An alkaloid derived from the bark of the cinchona tree. It is used as an antimalarial drug, and is the active ingredient in extracts of the cinchona that have been used for that purpose since before 1633. Quinine is also a mild antipyretic and analgesic and has been used in common cold preparations for that purpose. It was used commonly and as a bitter and flavoring agent, and is still useful for the treatment of babesiosis. Quinine is also useful in some muscular disorders, especially nocturnal leg cramps and myotonia congenita, because of its direct effects on muscle membrane and sodium channels. The mechanisms of its antimalarial effects are not well understood.
Quinine has been studied across 20 research domains including 🧠 Focus & Attention, 🫘 Kidney, 😴 Sleep, ⚡ Energy & Fatigue, 🦴 Bone & Joint. The primary research focus is 🧠 Focus & Attention with 7% of studies addressing this area.

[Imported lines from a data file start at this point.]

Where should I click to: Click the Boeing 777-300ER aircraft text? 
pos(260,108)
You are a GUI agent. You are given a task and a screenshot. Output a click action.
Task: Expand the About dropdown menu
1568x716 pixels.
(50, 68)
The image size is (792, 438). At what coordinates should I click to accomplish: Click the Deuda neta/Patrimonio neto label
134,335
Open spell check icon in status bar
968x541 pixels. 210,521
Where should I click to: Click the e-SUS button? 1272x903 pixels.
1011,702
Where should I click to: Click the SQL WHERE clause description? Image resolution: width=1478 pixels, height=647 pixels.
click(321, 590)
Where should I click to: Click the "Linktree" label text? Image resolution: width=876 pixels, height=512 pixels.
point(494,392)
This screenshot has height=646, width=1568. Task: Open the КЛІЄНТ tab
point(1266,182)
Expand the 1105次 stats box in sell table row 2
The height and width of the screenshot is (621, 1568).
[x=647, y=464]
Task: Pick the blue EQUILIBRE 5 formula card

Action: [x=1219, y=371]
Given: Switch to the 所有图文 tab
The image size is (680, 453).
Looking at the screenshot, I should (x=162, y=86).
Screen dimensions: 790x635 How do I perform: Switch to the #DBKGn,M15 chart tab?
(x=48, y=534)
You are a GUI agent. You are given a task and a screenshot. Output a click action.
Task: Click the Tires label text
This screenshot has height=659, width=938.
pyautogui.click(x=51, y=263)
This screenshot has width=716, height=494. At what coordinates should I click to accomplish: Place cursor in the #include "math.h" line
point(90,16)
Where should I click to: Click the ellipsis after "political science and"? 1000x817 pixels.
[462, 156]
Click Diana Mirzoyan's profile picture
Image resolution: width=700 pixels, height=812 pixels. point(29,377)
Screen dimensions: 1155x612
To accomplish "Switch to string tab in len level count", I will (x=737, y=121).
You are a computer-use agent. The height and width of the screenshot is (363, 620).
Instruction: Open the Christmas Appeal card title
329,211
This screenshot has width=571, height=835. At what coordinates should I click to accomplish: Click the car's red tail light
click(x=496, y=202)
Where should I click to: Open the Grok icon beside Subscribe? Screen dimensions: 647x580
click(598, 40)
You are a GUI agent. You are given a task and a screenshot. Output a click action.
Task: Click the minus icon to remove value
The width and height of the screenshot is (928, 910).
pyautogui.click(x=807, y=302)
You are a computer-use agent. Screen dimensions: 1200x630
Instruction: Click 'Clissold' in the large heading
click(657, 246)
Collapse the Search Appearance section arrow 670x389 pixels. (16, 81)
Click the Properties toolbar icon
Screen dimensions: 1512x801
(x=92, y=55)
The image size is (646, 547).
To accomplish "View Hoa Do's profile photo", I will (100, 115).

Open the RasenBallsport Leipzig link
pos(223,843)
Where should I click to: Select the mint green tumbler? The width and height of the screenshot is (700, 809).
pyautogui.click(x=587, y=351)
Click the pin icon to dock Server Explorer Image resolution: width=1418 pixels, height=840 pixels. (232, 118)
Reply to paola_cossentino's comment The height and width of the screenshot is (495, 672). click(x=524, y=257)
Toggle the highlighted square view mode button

This evidence profile for Quinine is generated deterministically from 298 PubMed-indexed studies. All data is corpus-verified with Merkle proofs. BiohacksAI does not provide medical advice. Always consult a healthcare professional before starting any supplement regimen.
Data source: PubMed/MEDLINE (NLM). Corpus version: current. Patent pending (EVE-PAT-2026-001). © 2026 Organiq Sweden AB.